Sources et traçabilité
Les destinations externes ci-dessous figuraient déjà dans WordPress et sont conservées sans modification. Elles ne constituent pas une prescription et ne justifient plus un taux de mortalité absolu, un médicament, une durée de traitement ou un calendrier universel.
- Anses, bulletin épidémiologique sur la maladie hémorragique virale du lapin
- Sevetys, affections courantes du lapin
- Sevetys, vaccination du lapin
- 30 Millions d’Amis, actualités
- AFVAC, maladies infectieuses des NAC
- Le Point Vétérinaire, publications
- Royal Canin, recherche lapin
- Santévet, maladies du lapin domestique
Revue éditoriale du 19 juillet 2026. Les recommandations individuelles dépendent de l’examen, du poids, de l’âge, du mode de vie, du vaccin utilisé et du dossier médical.
Lapin malade : questions fréquentes
Quand un lapin doit-il être vu en urgence ?
Une respiration difficile ou bouche ouverte, un effondrement, des convulsions, un traumatisme grave, un saignement important, un abdomen très distendu, une impossibilité d’uriner, des asticots, un coup de chaleur ou une ingestion potentiellement toxique justifient un appel vétérinaire immédiat.

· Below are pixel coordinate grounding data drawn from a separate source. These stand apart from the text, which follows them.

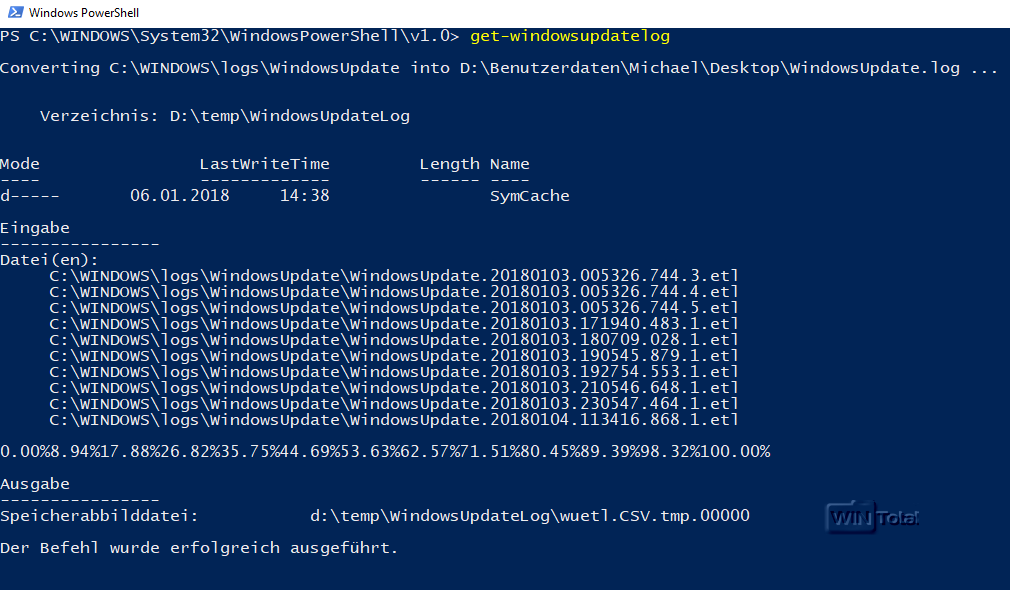Click the Verzeichnis D:\temp\WindowsUpdateLog line
1010x590 pixels.
click(224, 116)
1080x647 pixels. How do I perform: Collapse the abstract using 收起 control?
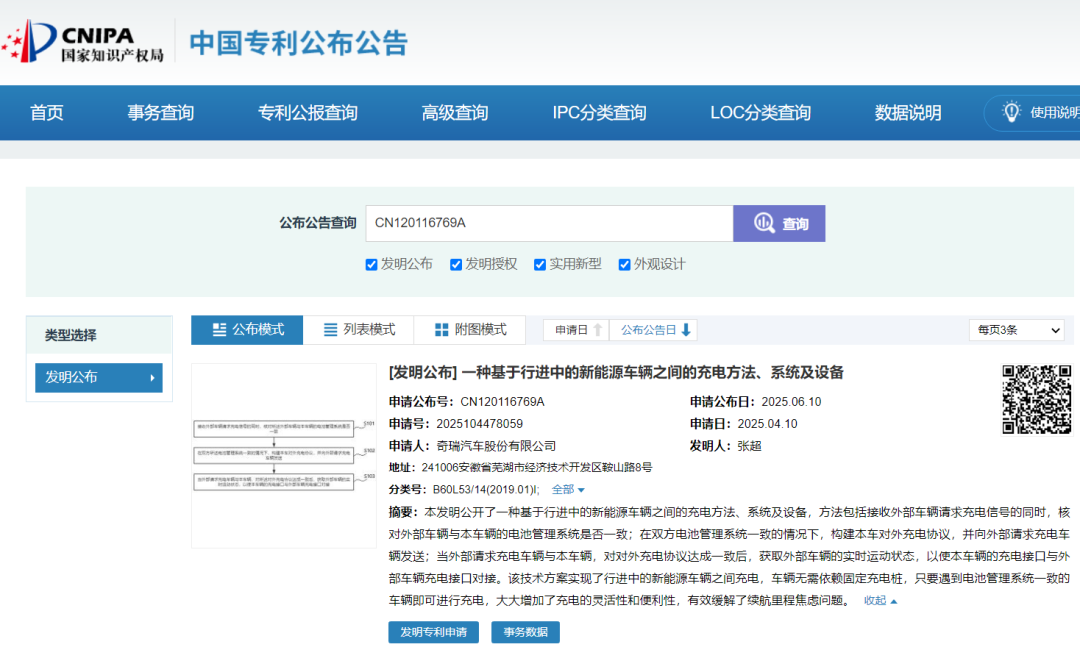pos(875,599)
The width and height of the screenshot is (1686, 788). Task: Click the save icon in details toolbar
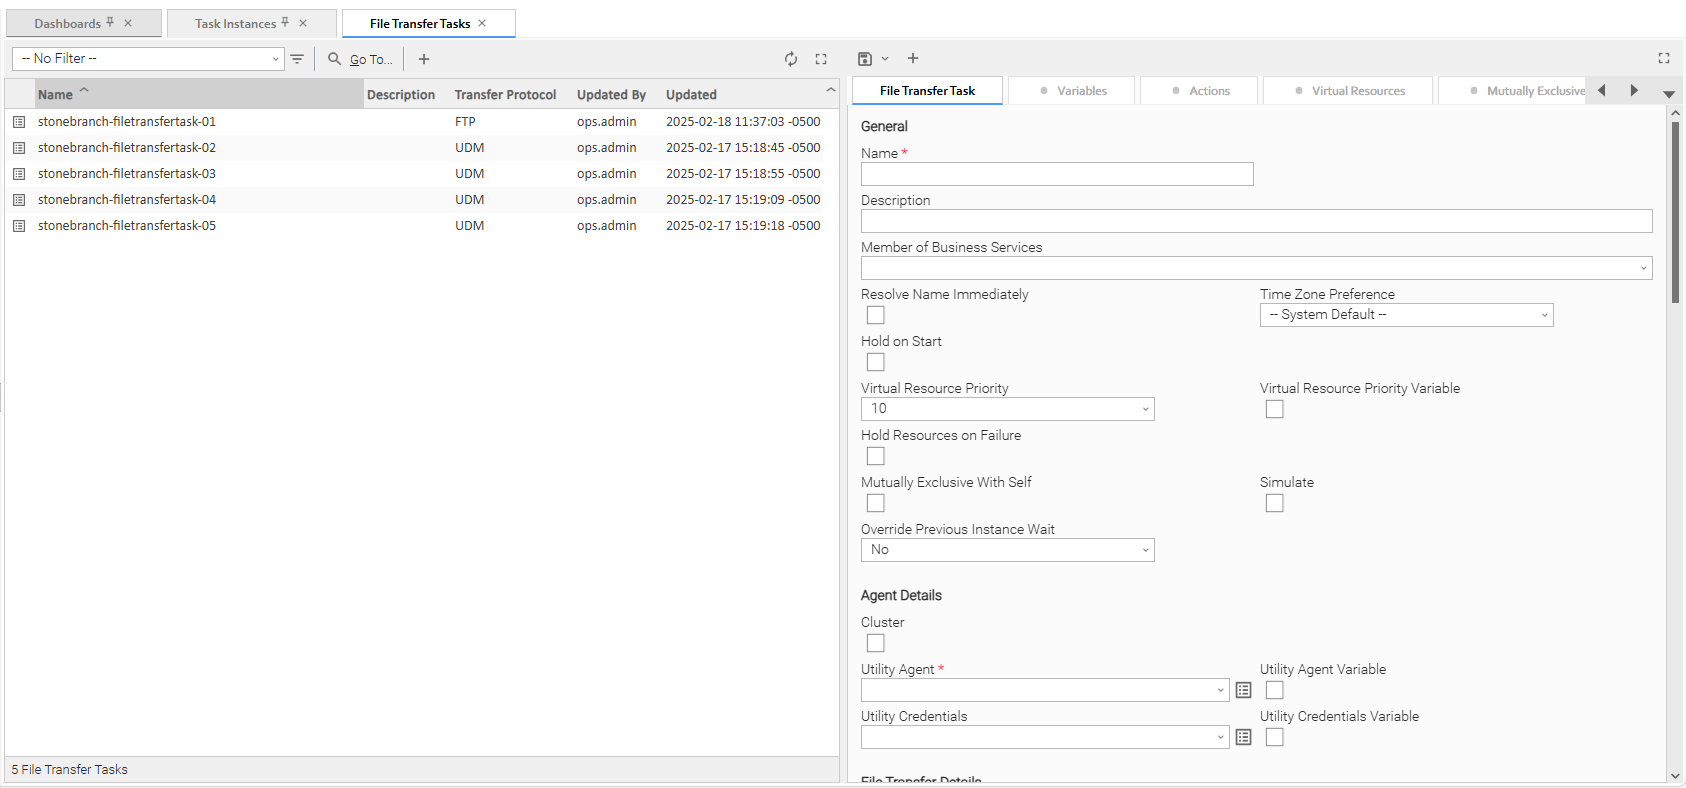[x=865, y=59]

Que faire si mon lapin ne mange plus ?
Appelez rapidement un vétérinaire le jour même, même si aucun autre signe n’est visible. Une douleur, une maladie dentaire, un ralentissement digestif, une obstruction ou une autre affection sont possibles. Ne forcez pas l’alimentation avant d’avoir reçu des consignes.
La stase digestive est-elle une maladie ?
La stase décrit un ralentissement du transit, mais elle peut être la conséquence de douleurs, d’une maladie dentaire, d’une déshydratation, d’une alimentation inadaptée ou d’une obstruction. Le vétérinaire doit rechercher la cause avant de choisir le traitement.
Pourquoi mon lapin penche-t-il la tête ?
Une atteinte de l’oreille, un problème neurologique, un traumatisme, une intoxication ou d’autres causes peuvent produire ce signe. Protégez le lapin des chutes et contactez rapidement un vétérinaire sans introduire de traitement vous-même.
Faut-il vacciner un lapin qui vit en intérieur ?
Le risque n’est pas nul en intérieur, car certains agents peuvent être transmis par des insectes, des végétaux, des chaussures ou du matériel. Le vétérinaire établit le plan selon les vaccins disponibles, le dossier du lapin, la région et son exposition.
Faut-il vermifuger un lapin régulièrement ?
Il n’existe pas de calendrier antiparasitaire universel. Le choix repose sur les signes, le mode de vie, les contacts, parfois une analyse et l’avis du vétérinaire. Un produit mal choisi ou mal dosé peut être dangereux.
Comment surveiller la santé d’un lapin à la maison ?
Observez chaque jour la consommation de foin et d’eau, les crottes, les urines, la respiration, la posture et le comportement. Une pesée régulière dans des conditions comparables aide à repérer une évolution, sans remplacer l’examen vétérinaire.
Peut-on donner un médicament humain à un lapin ?
Non sans prescription vétérinaire explicite. Certains médicaments ou dosages utilisés chez l’humain, le chien ou le chat peuvent être toxiques ou masquer une urgence chez le lapin. Gardez aussi antibiotiques, antiparasitaires et huiles essentielles hors de portée.